Santa Ynez resident Mark Brooks filed an appeal of the Central Board of Architectural Review’s preliminary design review for the low-income senior citizen residence at the corner of Highway 246 and Refugio Road.
At Wednesday’s meeting, planning commissioners were assessing design elements, a narrow aspect of the project, which has already approval from the Board of Supervisors.
Brooks challenged whether the lighting met several standards and guidelines.
With his property on Lucky Lane just south of the Golden Inn & Village, Brooks said the lighting reflects off the building and onto his property.
Brooks previously challenged several aspects of the project, including other lights and drainage, and said he has been harmed for by changes made after the project’s original approval.
“My concern is what the county did. They dropped the ball and they harmed our community. That’s my real concern about this,” he said, vowing to monitor other major projects to ensure they comply with the conditions of approval.
Commission Chairman John Parke asked what fixes Brooks wanted addressed.
“I really don’t know what can be done,” Brooks said. Past attempts to switch the head of the lights failed to help, he said.
He suggested lowering the lights to reduce the impacts on neighboring properties, but added it would be an expensive switch, especially for a nonprofit organization.
“It just strikes me as odd that someone can’t find a practical solution to deal with this issue by a neighbor about light being reflected onto his property,” said Parke, who represents the Third District on the Planning Commission.
“I think any neighbor that lived there would have that concern and I would see why any neighbor that lived there would be frustrated with the length of this project and we’re still talking about all of this stuff,” he added, saying he contemplated delaying action so both sides could solve the problem themselves.
Second District Commissioner Cecilia Brown said she remains supportive of the housing project, but spoke against the lighting.

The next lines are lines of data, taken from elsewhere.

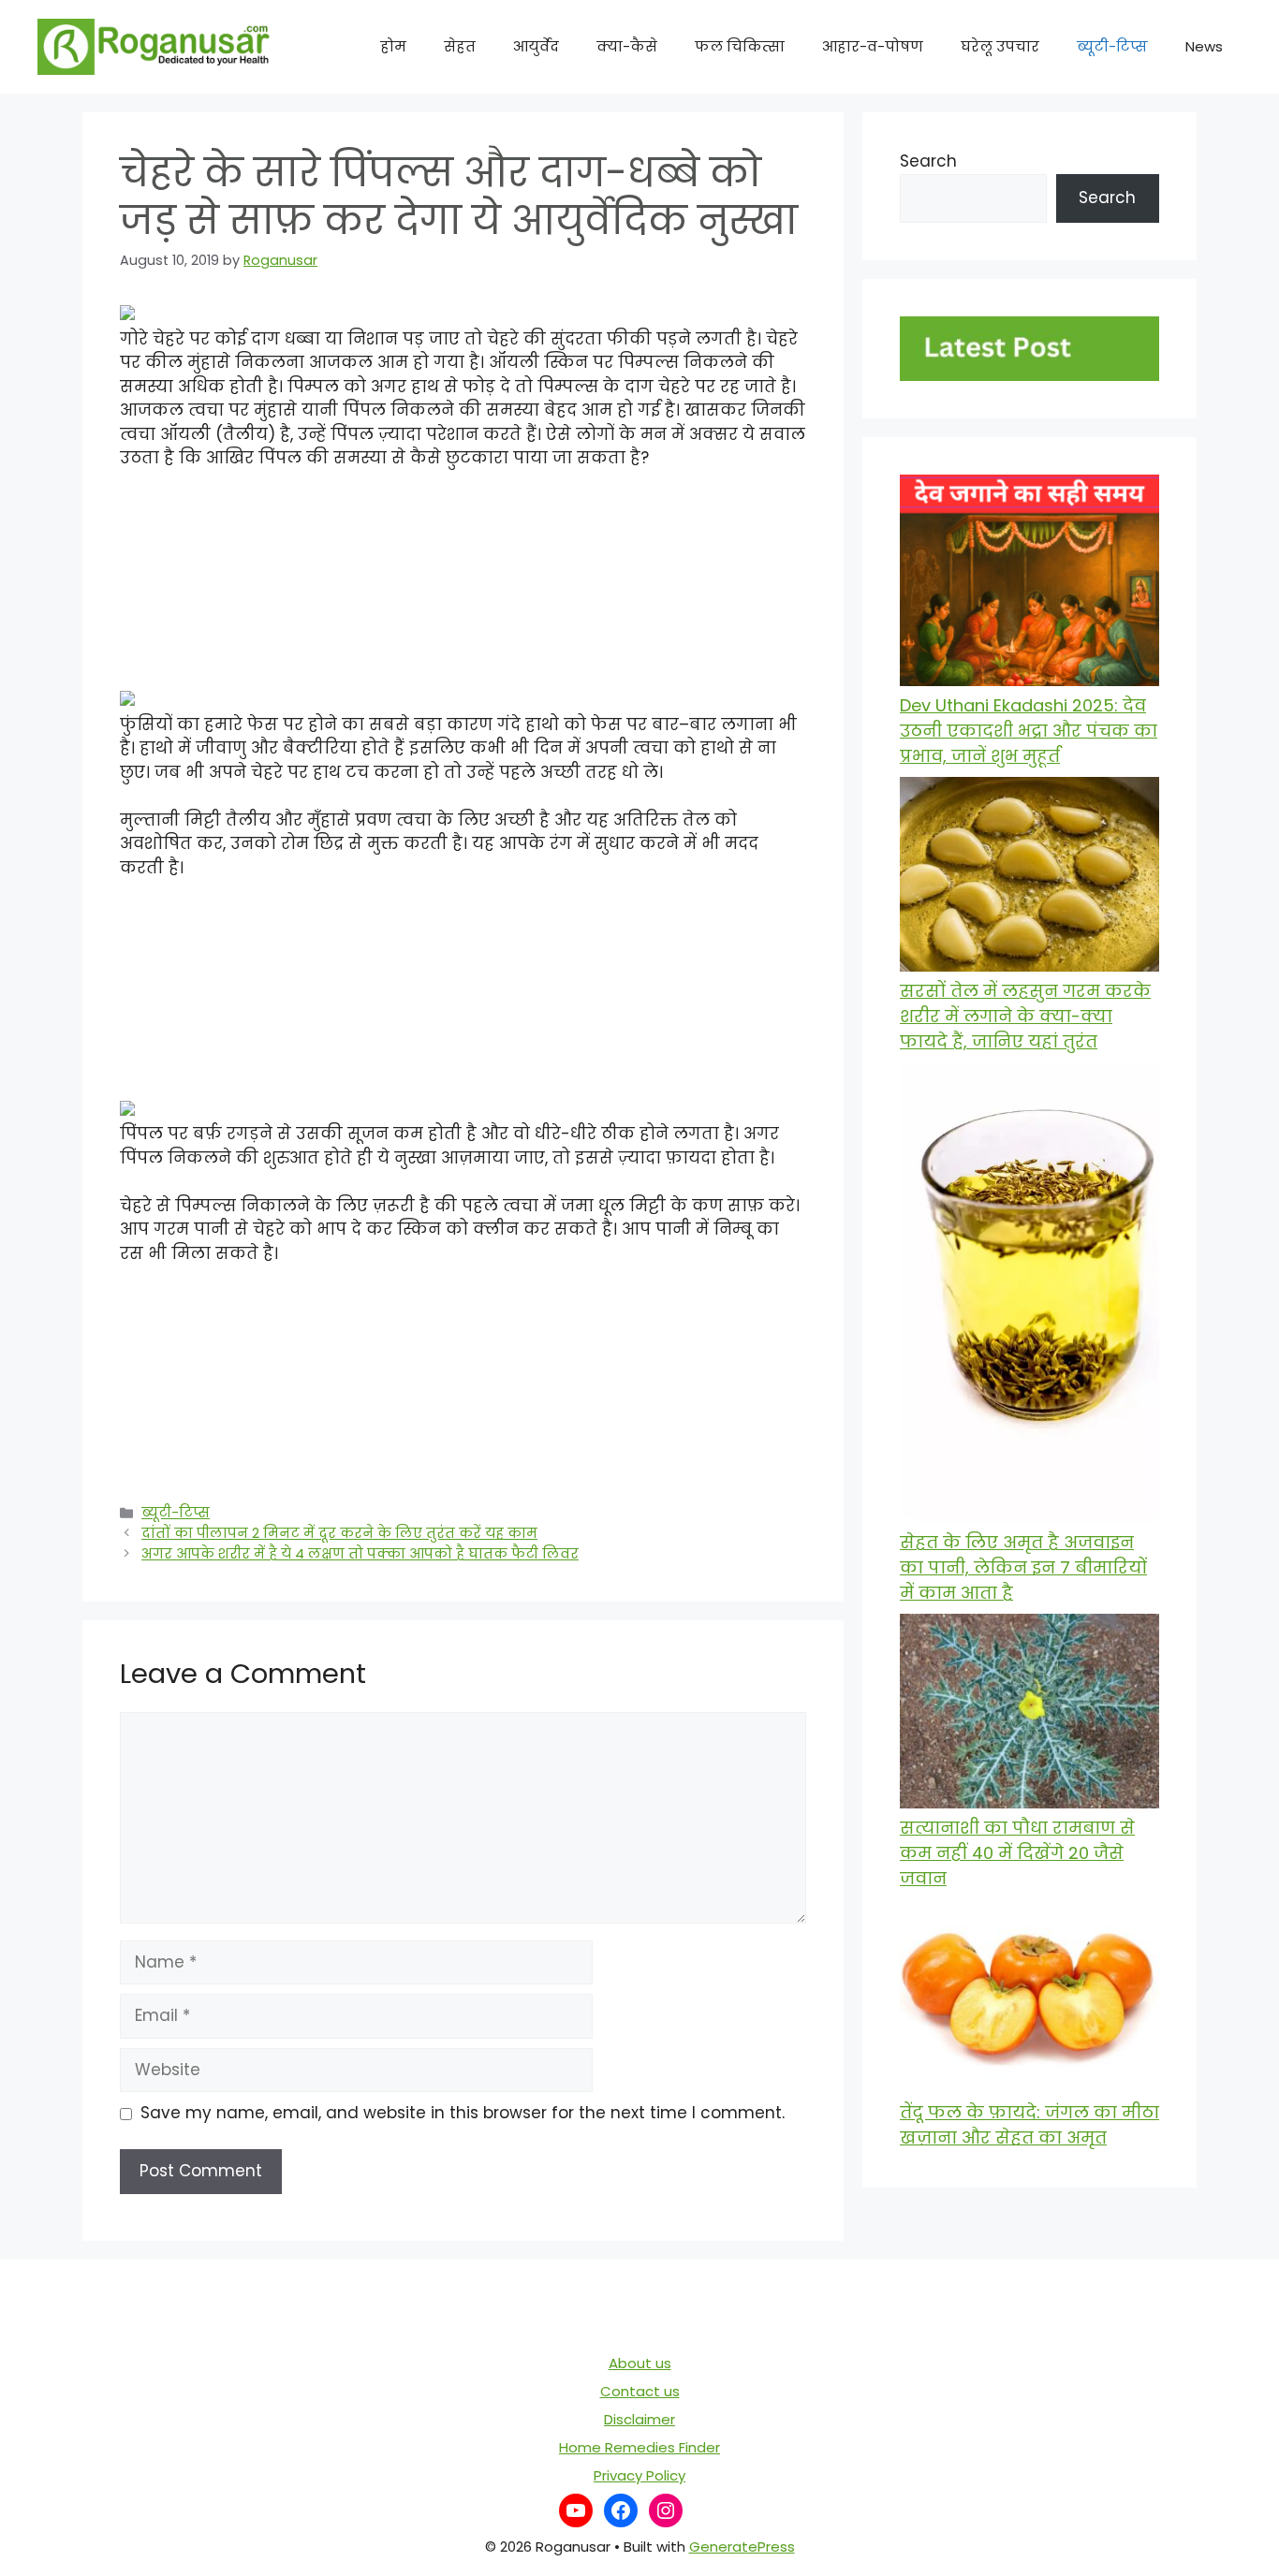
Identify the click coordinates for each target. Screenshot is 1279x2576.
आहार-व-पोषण (872, 46)
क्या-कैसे (626, 46)
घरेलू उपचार (1000, 46)
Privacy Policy (639, 2475)
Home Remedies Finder (639, 2447)
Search (928, 161)
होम (393, 46)
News (1204, 46)
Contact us (640, 2391)
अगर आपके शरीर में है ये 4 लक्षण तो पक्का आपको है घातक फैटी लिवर (360, 1553)
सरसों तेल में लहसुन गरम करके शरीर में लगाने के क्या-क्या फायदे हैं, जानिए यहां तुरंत (1025, 1016)
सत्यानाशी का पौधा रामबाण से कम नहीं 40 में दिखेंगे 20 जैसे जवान (1017, 1853)
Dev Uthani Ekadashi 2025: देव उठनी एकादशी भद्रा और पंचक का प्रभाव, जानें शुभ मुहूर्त (1028, 731)
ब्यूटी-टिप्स (1112, 46)
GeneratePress (742, 2546)
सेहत (460, 46)
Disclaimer (639, 2419)
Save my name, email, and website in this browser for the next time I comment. (462, 2112)
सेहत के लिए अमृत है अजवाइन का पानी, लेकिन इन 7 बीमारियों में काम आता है (1023, 1567)
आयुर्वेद (536, 46)
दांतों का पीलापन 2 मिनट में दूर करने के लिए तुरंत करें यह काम (339, 1533)
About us (640, 2363)
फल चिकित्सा (740, 46)
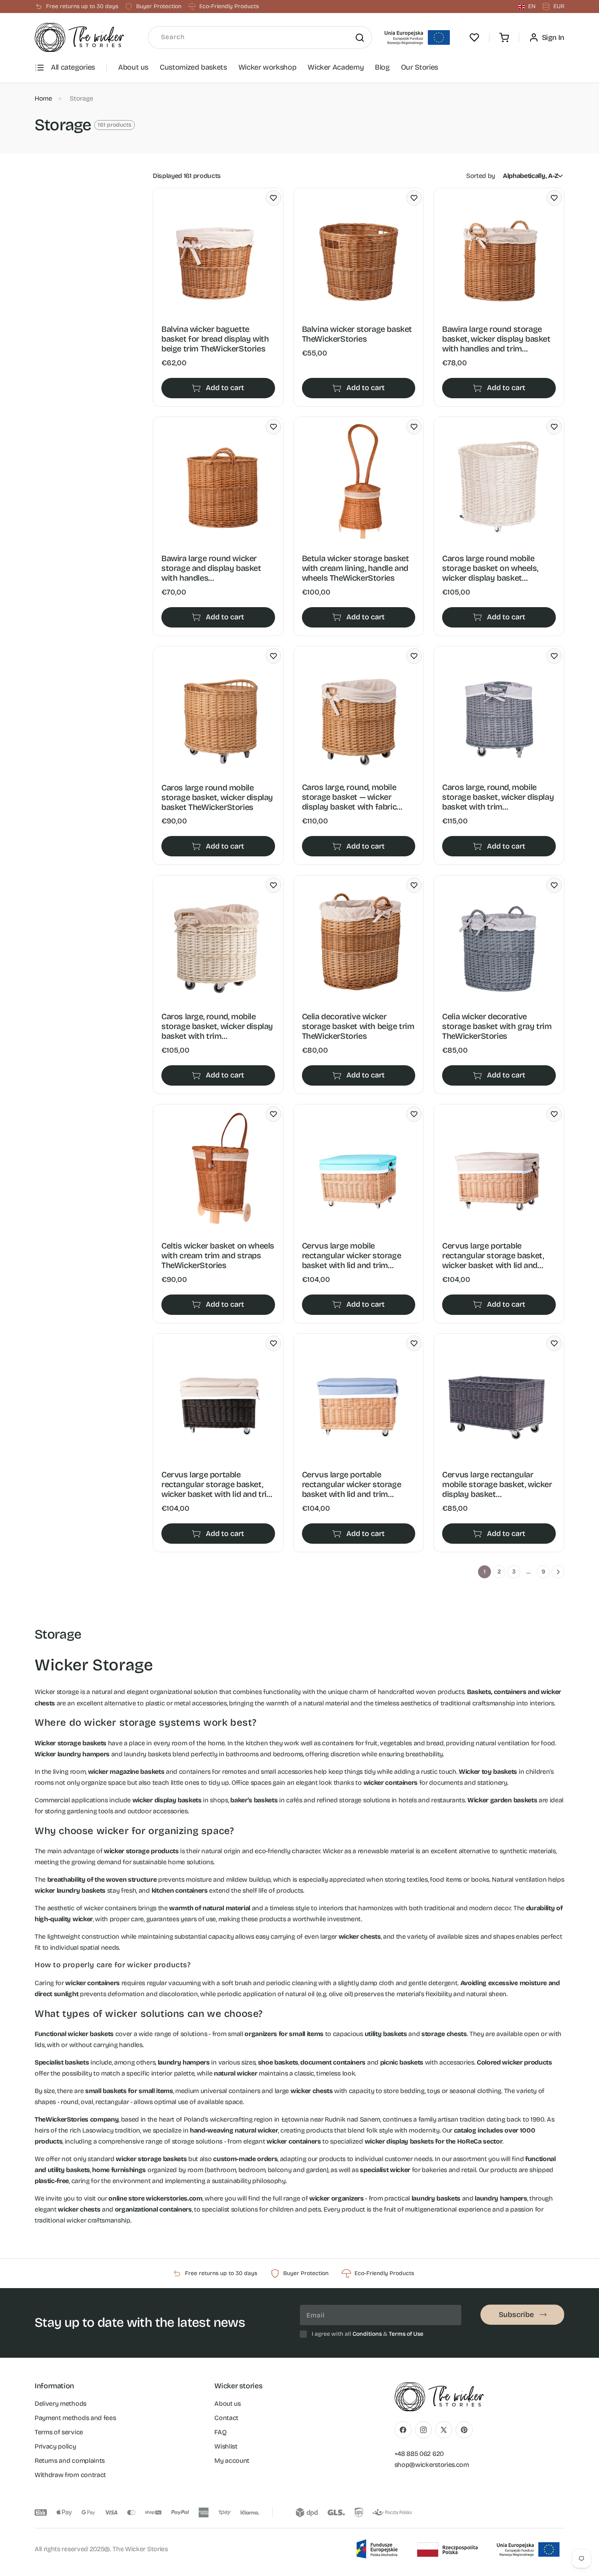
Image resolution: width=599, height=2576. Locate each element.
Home (43, 98)
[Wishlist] (474, 37)
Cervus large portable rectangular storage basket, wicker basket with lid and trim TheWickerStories (217, 1484)
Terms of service (59, 2432)
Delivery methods (60, 2403)
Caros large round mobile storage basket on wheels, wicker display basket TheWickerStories (490, 568)
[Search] (359, 37)
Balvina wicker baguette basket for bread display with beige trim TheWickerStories (215, 338)
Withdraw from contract (70, 2474)
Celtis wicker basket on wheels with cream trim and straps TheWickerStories (217, 1255)
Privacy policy (55, 2446)
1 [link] (485, 1571)
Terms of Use (406, 2333)
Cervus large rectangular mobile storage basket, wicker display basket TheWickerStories (497, 1484)
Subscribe (516, 2314)
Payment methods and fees (75, 2417)
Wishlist (225, 2446)
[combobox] (260, 37)
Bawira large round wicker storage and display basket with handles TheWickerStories (211, 568)
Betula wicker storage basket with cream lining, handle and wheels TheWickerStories (355, 568)
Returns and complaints (70, 2460)
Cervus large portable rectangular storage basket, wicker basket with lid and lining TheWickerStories (493, 1255)
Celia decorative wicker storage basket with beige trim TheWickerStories (358, 1026)
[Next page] (557, 1571)
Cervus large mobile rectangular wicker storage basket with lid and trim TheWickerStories (351, 1255)
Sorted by (480, 176)
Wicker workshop (267, 67)
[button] (504, 37)
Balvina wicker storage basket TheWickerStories (357, 334)
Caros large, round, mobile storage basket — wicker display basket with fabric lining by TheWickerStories (351, 797)
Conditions (367, 2333)
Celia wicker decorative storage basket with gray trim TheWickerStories (496, 1026)
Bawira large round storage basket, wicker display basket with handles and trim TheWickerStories (496, 338)
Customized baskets (193, 67)
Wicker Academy (335, 67)
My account (231, 2460)
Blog (382, 67)
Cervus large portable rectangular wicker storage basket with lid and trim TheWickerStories (351, 1484)
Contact (226, 2417)
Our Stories (419, 67)
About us (133, 67)
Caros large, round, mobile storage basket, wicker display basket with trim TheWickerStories (498, 797)
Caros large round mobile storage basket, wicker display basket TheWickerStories (217, 797)
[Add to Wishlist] (273, 198)
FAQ (220, 2432)
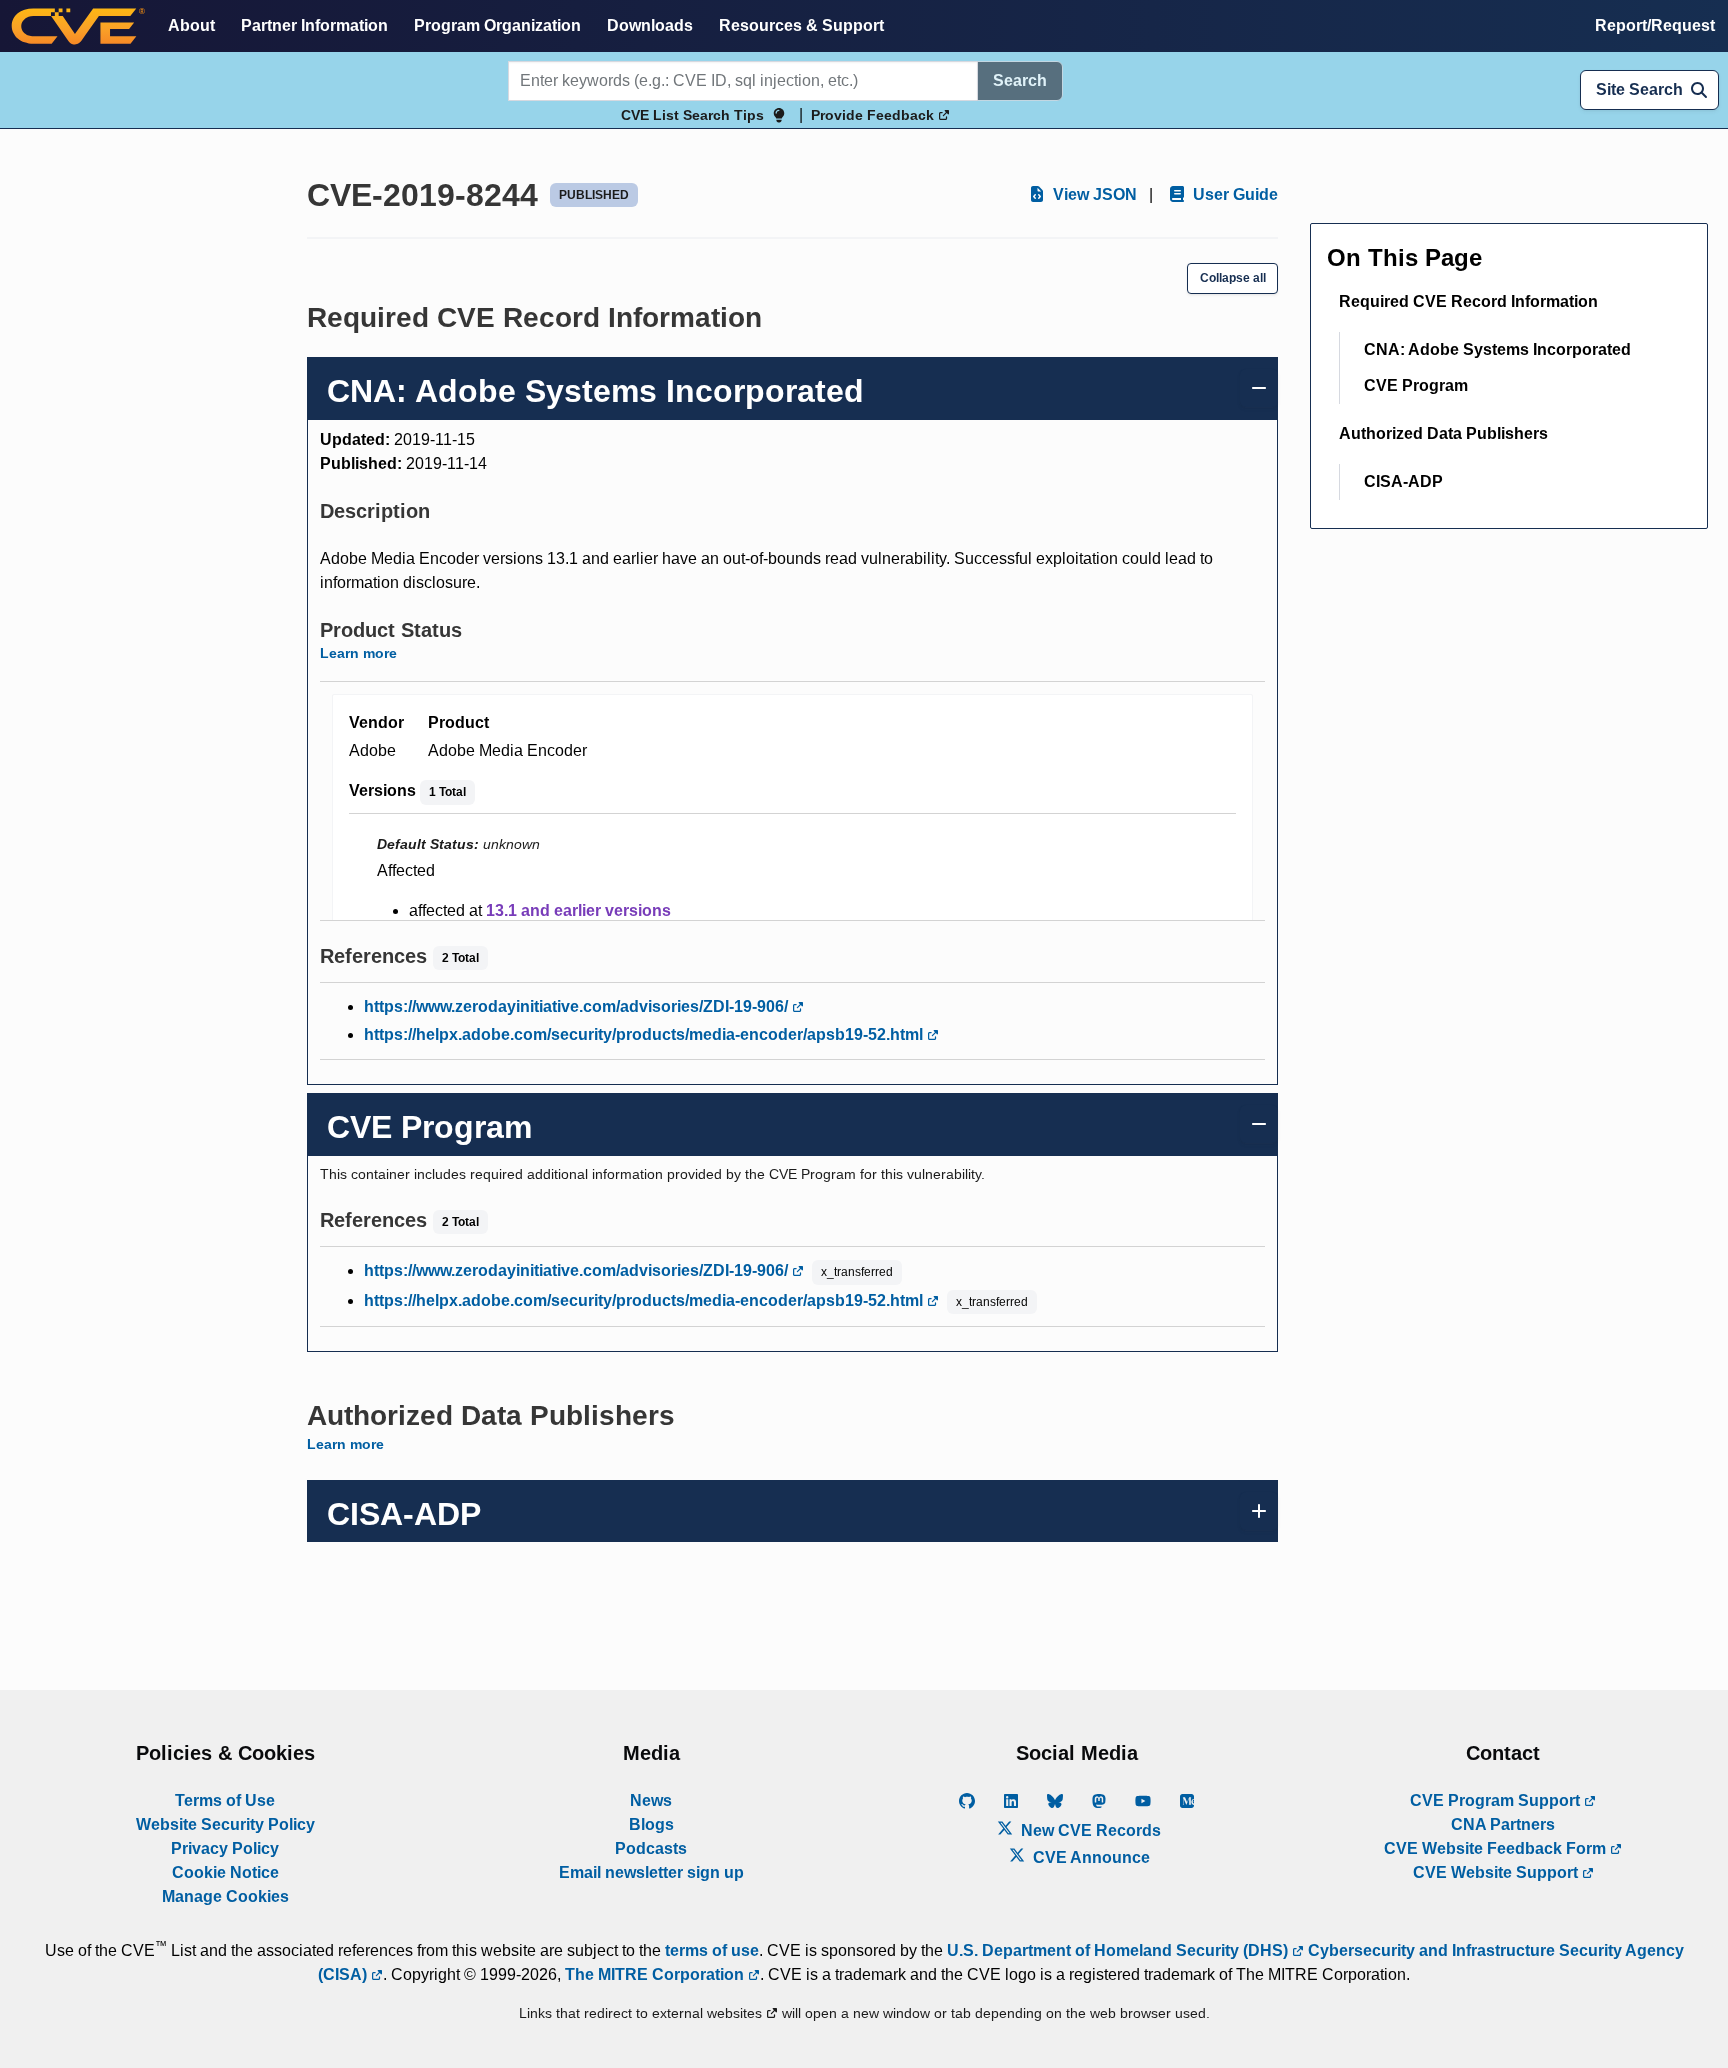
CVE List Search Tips (692, 115)
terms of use (712, 1950)
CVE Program (1416, 385)
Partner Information (314, 25)
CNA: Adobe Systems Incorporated (1497, 349)
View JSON (1093, 194)
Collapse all (1233, 278)
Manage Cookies (225, 1896)
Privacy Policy (225, 1848)
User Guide (1233, 194)
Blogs (651, 1824)
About (191, 25)
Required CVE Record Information (1468, 301)
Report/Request (1655, 25)
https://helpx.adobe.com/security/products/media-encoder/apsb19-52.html (645, 1034)
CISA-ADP (1403, 481)
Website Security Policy (225, 1824)
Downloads (650, 25)
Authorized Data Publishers (1443, 433)
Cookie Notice (225, 1872)
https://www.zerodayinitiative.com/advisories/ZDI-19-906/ (578, 1006)
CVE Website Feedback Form (1497, 1848)
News (651, 1800)
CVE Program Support (1497, 1800)
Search (1020, 80)
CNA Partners (1503, 1824)
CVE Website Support (1497, 1872)
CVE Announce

“What has occurred here is a very urban-style project in a rural area and the lighting is more of what occurs in the urban area than what should have occurred here,” she said.
The measured offput of the lights is pretty bright for the area, she added. She also expressed disappointment the lighting heads couldn’t be retrofitted to fix the concerns of light reflecting off the building.
The project’s electrical engineer, Heather Gray, said the lighting met California Green Building Standards Code and other regulations specific to rural areas.
“It’s an unfair claim to make that we don’t comply with what’s required in a rural area,” Gray said.
At one point, discussion centered on whether the replacement could involve something as simple as swapping light bulbs.
“We have the lighting engineer here, let’s just ask the question. Can we change the damn light bulb?” Fifth District Commissioner Dan Blough said.
But Gray said the manufacturer suggested a complete replacement of the fixture, likely at a cost adding up to thousands of dollars.
Since the project has another phase, the six fixtures set for replacement still could find a new use, commissioners said.